郭老夫人先是一愣,但她這幾年雖然深居簡出,可還是有些應酬是躲不掉的,也曾跟沈天舒有過幾面之緣,所以很快就認出她來。

“沈大姑娘,這樣戲耍我郭家有意思麼?”郭老夫人慍怒道。

“還請老夫人稍安勿躁,我這也是不得已才出此下策。”沈天舒衝郭老夫人行禮賠罪道,“老夫人五年前病入膏肓,恰巧姜潼姜大夫遊歷路過,救了您的性命,不知您可否還記得這件事?”

“自然記得,姜神醫醫術出神入化,救我於危重。我一心想要報恩,沒成想還未付諸行動,姜府就出了事……”郭老夫人深深地嘆了口氣,然後又看向沈天舒問,“沈大姑娘是如何得知此事的?”

沈天舒垂眸道:“實不相瞞,其實我乃姜潼姜大夫的徒弟。”

這話說得著實太像江湖騙子,若非知道沈天舒確是知府大人的千金,郭老夫人此時都想叫人進來把這騙子叉出去了。
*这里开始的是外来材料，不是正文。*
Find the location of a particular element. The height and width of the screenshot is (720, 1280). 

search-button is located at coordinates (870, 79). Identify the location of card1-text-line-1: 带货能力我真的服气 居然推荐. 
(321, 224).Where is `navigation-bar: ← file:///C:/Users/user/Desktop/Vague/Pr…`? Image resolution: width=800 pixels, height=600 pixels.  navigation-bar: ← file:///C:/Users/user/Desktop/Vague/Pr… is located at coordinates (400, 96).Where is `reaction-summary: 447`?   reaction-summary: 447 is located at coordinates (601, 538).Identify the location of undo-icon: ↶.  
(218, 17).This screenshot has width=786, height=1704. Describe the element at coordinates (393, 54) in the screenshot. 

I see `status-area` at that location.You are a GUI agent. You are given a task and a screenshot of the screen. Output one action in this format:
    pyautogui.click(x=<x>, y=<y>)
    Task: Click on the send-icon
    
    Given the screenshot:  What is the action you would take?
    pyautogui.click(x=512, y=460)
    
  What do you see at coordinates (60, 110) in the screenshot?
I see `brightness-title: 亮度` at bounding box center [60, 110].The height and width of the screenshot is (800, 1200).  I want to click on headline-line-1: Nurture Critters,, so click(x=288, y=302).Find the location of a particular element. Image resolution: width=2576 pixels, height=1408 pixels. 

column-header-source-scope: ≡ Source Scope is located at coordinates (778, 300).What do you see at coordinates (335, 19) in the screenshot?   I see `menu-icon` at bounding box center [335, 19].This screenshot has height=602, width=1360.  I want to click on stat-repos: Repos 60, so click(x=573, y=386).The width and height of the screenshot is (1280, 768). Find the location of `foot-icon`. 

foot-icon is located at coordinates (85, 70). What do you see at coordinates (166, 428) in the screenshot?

“老夫人若是不信,不如看看這個。”沈天舒從懷裡取出幾張紙遞過去。

郭老夫人展開一看,整個人都驚呆了。

她看看手中的紙,又抬頭看看沈天舒。

這幾張紙上,寫的竟是連她自己當年都沒有看到過的醫案。

從初診到複診再到後期的恢復,還有幾次調整用藥,上面都寫得一清二楚,勾起了她的回憶,可以說是分毫不差。

只聽沈天舒繼續道:“當初姜大夫離開之時,老夫人送給她一塊玉佩,說憑玉佩可以找您幫忙,姜大夫推脫不過,最後雖然還是沒有收下玉佩,卻取了一方繡有您名字的絲帕帶走。

“只可惜姜家被人血洗滿門,絲帕也早已難覓芳蹤,不知郭老夫人,是否還願意兌現當年的承諾。”

“自然!”郭老夫人毫不含糊地說,“我們郭家一百多年時間發展到如今這般規模,靠的就是言出必行。姜神醫救我一命,你既然真是她的徒弟,我也願意兌現這個承諾,只是不知道沈大姑娘身為知府之女,還有什麼需要我們郭家效力的。”

“我要查清姜府遇害的幕後黑手,為姜家上下主僕幾百口人報仇雪恨。”短短兩句話,沈天舒說得卻好似用盡了全身力氣,她平復著自己心底不斷翻湧的仇恨之火,努力讓自己聲音平緩道,“郭老夫人不用擔心,我不會提出什麼非分的請求,只是我如今用潼娘子的名號對外行走,治病救人的同時查詢線索,希望郭家能幫我掃除一些不必要的麻煩,將這個身份繼續隱瞞下去。”

郭老夫人都已經做好沈天舒會獅子大開口的準備,沒成想最後聽到的卻是這樣一個對郭家來說,簡直可以說是易如反掌的請求。

“只是這樣?”郭老夫人狐疑地問,“那給桐兒看病,是不是還要再加一個要求?”

沈天舒搖搖頭道:“郭老夫人,我今日來,不是想要挾您,更不是想居功自傲,提出什麼無禮的要求。姜大夫當年救您,也從未想過要什麼回報,我今日也是被逼無奈,才登門求您能夠對我伸出援手的。

“至於欣桐的病,我們雖然只見過短短的一面,我卻已經將她當做朋友看待,怎麼會有要求?只是現在還不是時候,要等她經淨之後方可治療。”